CMPSCI 251: Mathematics of Computation
Third Midterm Exam
David Mix Barrington
20 April 2007
Directions:
- Answer the problems on the exam pages.
- There are six problems on pages 2-7,
for 100 total points.
Actual scale was A=92, C=57.
- If you need extra space use the back of a page.
- No books, notes, calculators, or collaboration.
- The first four questions are true/false, with five points for the correct
boolean answer and up to five for a correct justification.

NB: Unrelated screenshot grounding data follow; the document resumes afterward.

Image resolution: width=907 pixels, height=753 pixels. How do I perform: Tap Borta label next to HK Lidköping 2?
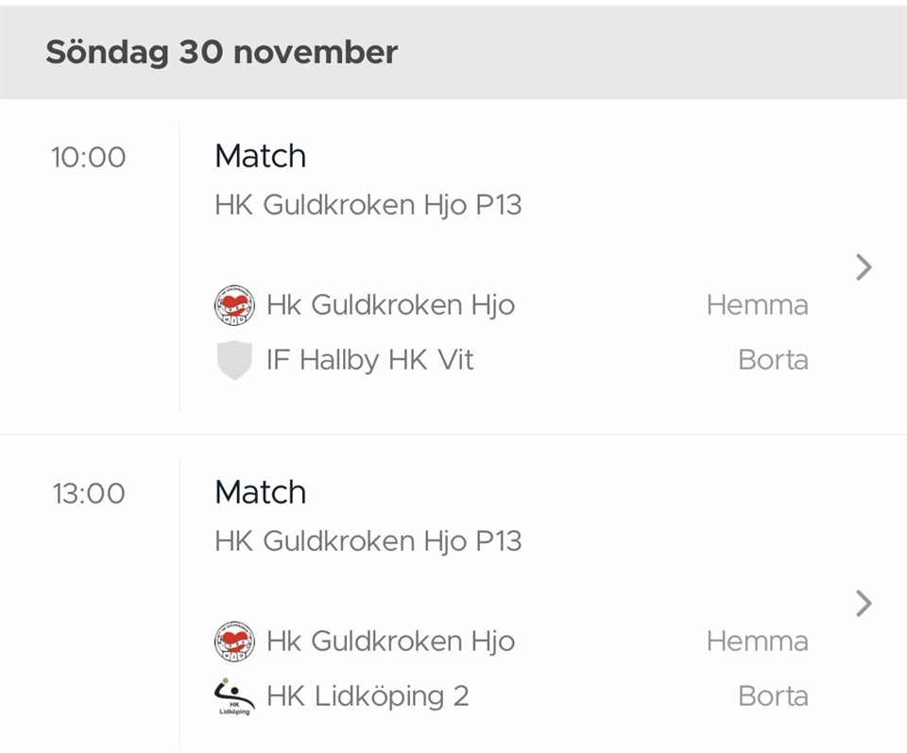coord(773,696)
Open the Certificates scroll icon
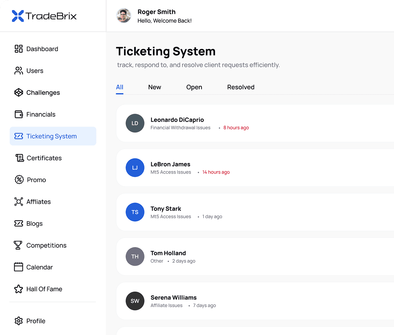Viewport: 394px width, 335px height. (19, 158)
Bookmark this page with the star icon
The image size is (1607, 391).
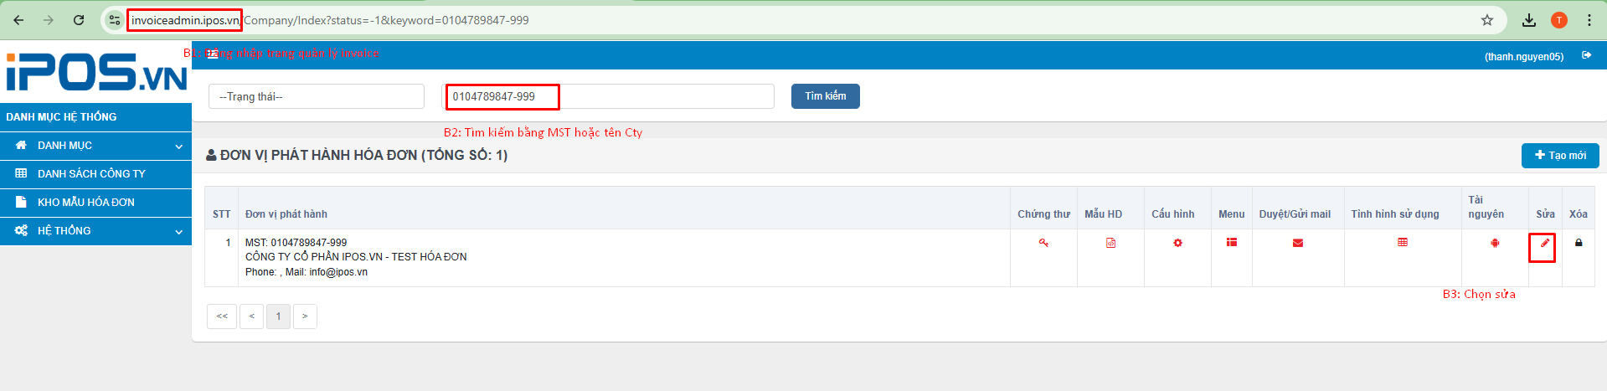click(1487, 20)
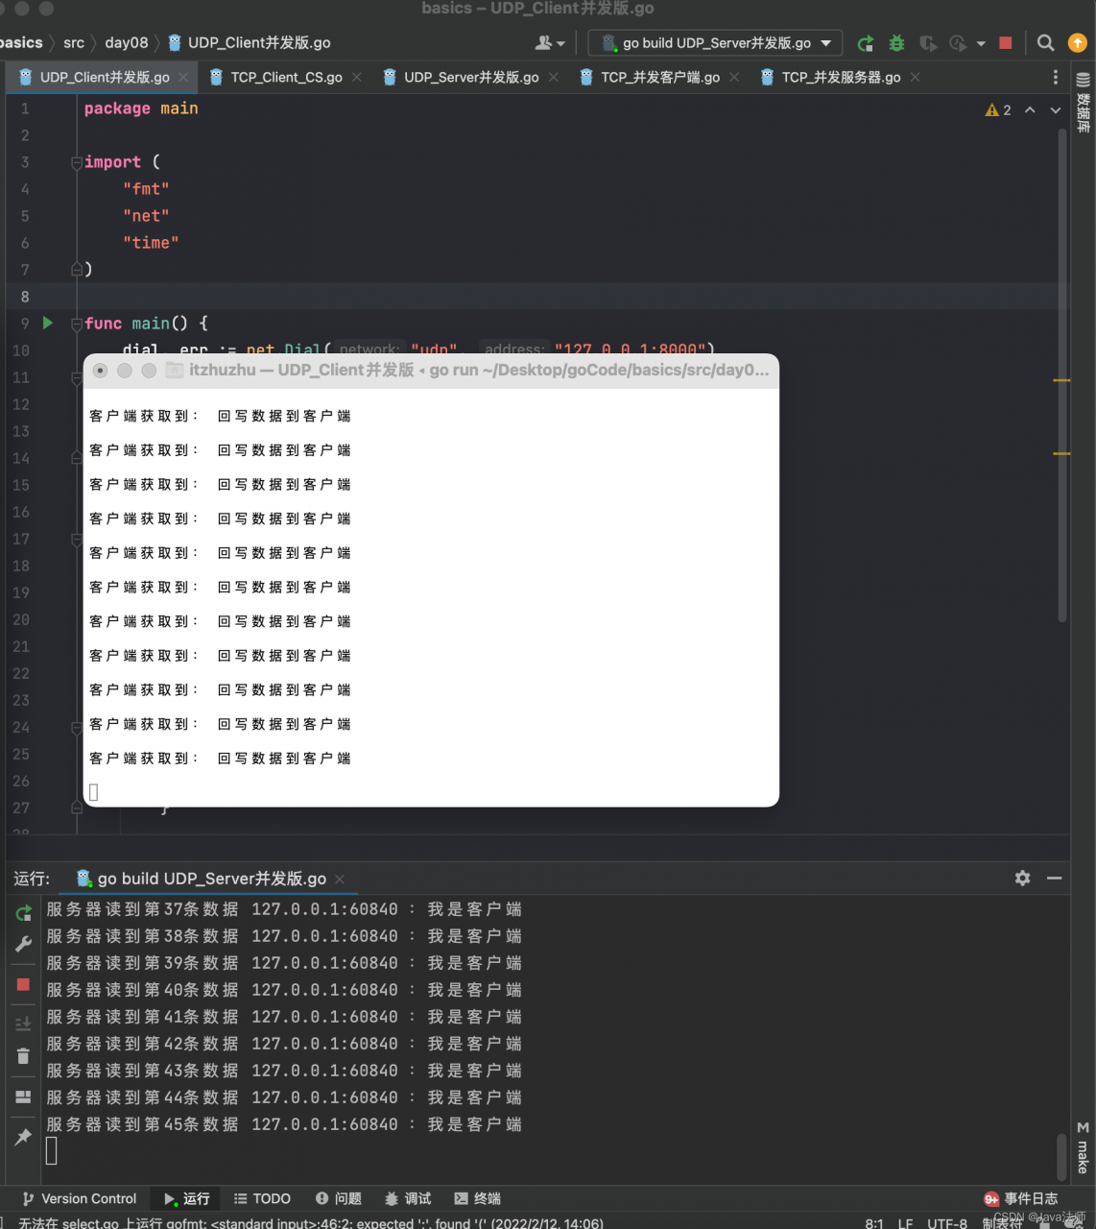The height and width of the screenshot is (1229, 1096).
Task: Collapse import block fold marker
Action: (77, 163)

- Questions 5 and 6 have numerical answers -- remember that logarithms are
base 2.
Q1: 10 points
Q2: 10 points
Q3: 10 points
Q4: 10 points
Q5: 30 points
Q6: 30 points
Total: 100 points
- Question 1 (10):
True or false with justification:
Let X be the input alphabet for a memoryless channel and let Y be the output
alphabet. Then the mutual information I(X,Y) is the same for any discrete
random source with alphabet X.
- Question 2 (10):
True or false with justification:
If a linear code is able to correct up to t bit errors per block, then it
must be able to detect up to 2t errors per block.
- Question 3 (10):
True or false with justification:
If X and Y are two discrete random variables, the mutual information I(X,Y)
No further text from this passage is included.